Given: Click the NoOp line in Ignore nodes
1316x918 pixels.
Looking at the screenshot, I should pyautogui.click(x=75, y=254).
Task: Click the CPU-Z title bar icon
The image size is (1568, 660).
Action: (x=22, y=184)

○ ○ ○ ○ ○ ○ ○

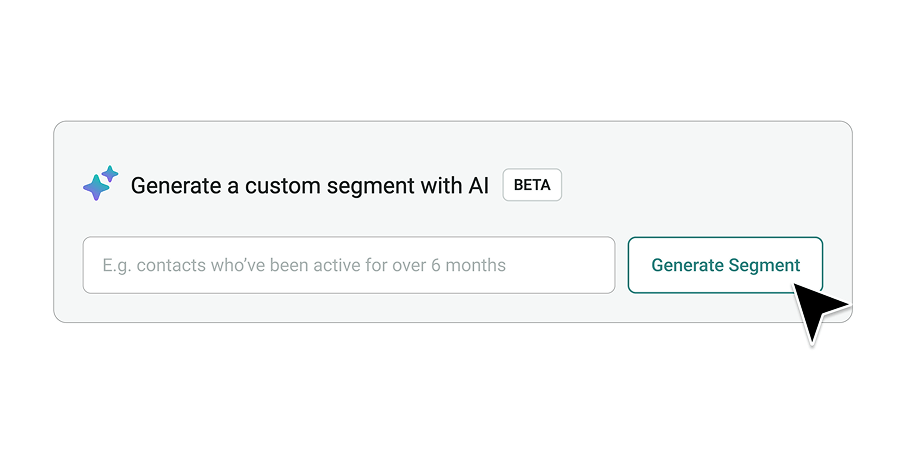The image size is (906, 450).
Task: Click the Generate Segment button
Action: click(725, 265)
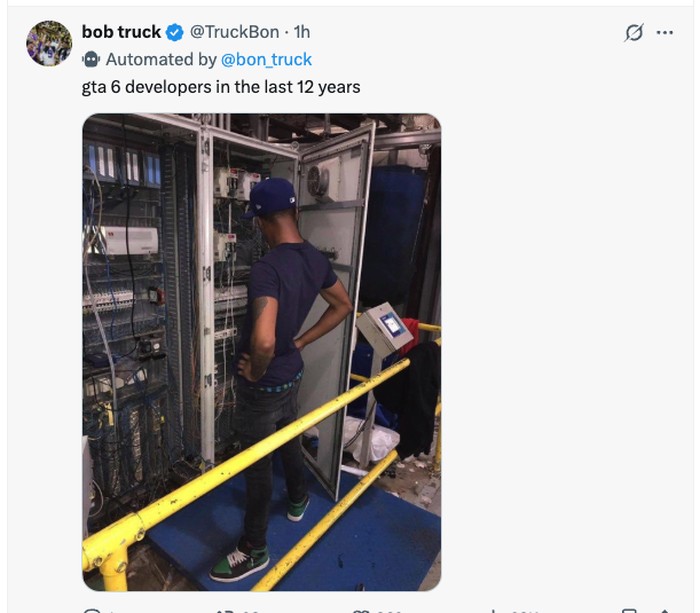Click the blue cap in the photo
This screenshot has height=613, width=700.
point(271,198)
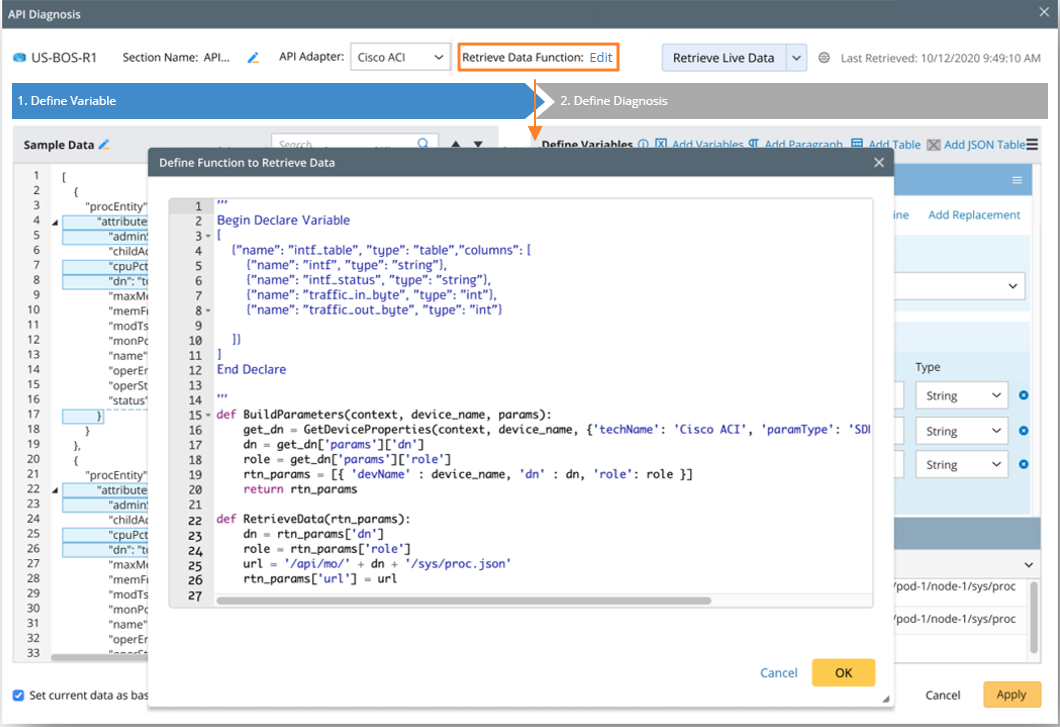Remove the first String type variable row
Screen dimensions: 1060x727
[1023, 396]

○ ○ ○ ○ ○ ○ ○

◆ PROBLEM TO SOLVE ◆
Reproduce the listing verbatim from the line containing "Given: Click the NoOp line in Ignore nodes" through the line containing "Action: (x=22, y=184)", both ends included.

◆ SOLVED PROBLEM ◆
Given: Click the NoOp line in Ignore nodes
1316x918 pixels.
Looking at the screenshot, I should pyautogui.click(x=75, y=254).
Task: Click the CPU-Z title bar icon
The image size is (1568, 660).
Action: (x=22, y=184)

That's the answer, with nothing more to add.